Tehran is working to demonstrate that its policy of ‘diplomacy with teeth’ will bring solutions to the table.

October 5, 2021 - 2 minute read

3 To Watch:
  1. Iran: Tehran’s appointment of hardliner to JCPOA team reflects growing scepticism of White House’s ability to deliver due to schism in domestic politics.
  2. KSA: Drop in unemployment buoys hopes for rapid economic recovery/Vision 2030 progress; policy reforms insufficient to secure sustainable and long-term development.
  3. Qatar: Doha displaces Abu Dhabi as influential mediator in Middle East.

Note: This edition of 3 To watch was distributed in full on October 5.

Iran gets tough on JCPOA
  • Iranian Foreign Minister Hossein Amir-Abdollahian indicated over the weekend that Tehran’s JCPOA negotiating team will be headed by Deputy Foreign Minister Ali Bagheri Kani. Kani sits within the inner circle of Iran’s hard-line administration and is a longstanding critic of the 2015 deal.
  • Changes in Germany’s leadership – yet to be confirmed as coalitions are still forming following elections – will do little to shift the E3 position and member countries do not expect negotiations to resume before November.
  • Tehran is increasingly sceptical about President Joe Biden’s ability to deliver on his promises – given his domestic challenges – and is working to demonstrate that its policy of ‘diplomacy with teeth’ will bring solutions to the table.
  • However, while the new regime has received the green light to pursue an agreement, rhetoric is as important as substance and the negotiating team will continue to avoid conciliatory language and behaviours – not least to distinguish themselves from the Rouhani/Zarif administration for its audience at home.
Why This Matters:

Tehran is concerned that Biden will not be able to secure an agreement domestically to meet Iran’s demands should negotiations resume. The US president is facing declining approval ratings after the Afghanistan withdrawal and difficulties within the Democratic Party in passing his domestic agenda.

Given the polarity in the US Congress and the possibility of a shakeup in the 2024 presidential elections, Iran is conscious that it could lose out in future if it agrees to concessions now. For its part, the E3 countries are frustrated with the lack of progress and feel there is little prospect of a breakthrough in the near term. France, Germany, and the UK are increasingly aware that they have next-to-zero leverage now. The deadlock can only be broken by the US and Iran.

Amir-Abdollahian suggested during UNGA that Tehran was preparing to return to Vienna ‘soon’, although what that means in practice remains unclear. Should the November timeline be pushed back to the year’s end, the E3 will turn to Plan B – which is a problem as it is not yet defined.
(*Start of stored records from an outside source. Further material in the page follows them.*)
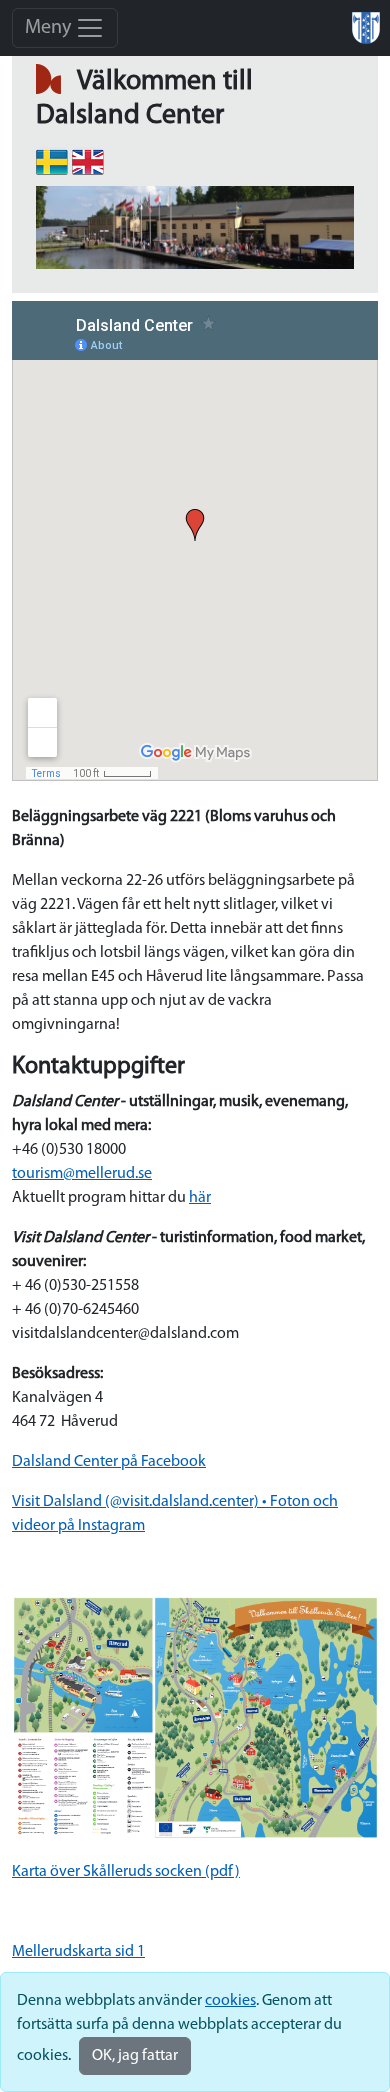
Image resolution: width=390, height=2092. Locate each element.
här (200, 1198)
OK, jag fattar (135, 2056)
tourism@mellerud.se (82, 1174)
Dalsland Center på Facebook (109, 1462)
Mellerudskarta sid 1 (78, 1952)
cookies (230, 2001)
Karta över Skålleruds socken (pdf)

Tehran is still finalising its negotiating team, but it has announced that that any final agreement will be made at ministerial level with the ultimate decision-making authority resting with the supreme leader and the Supreme National Security Council.

Bagheri Kani’s appointment signals a more rigid stance in negotiations, but mainly for the domestic audience. Considered “within the family” – his brother is married to Ayatollah Khamenei’s daughter – he will not go to Vienna with the intention to torpedo talks: the desire to revive the deal is there. However, the new negotiating team will lack the language skills and subject-matter expertise of their predecessors, and their foreign counterparts should be prepared for more erratic statements and maximalist claims.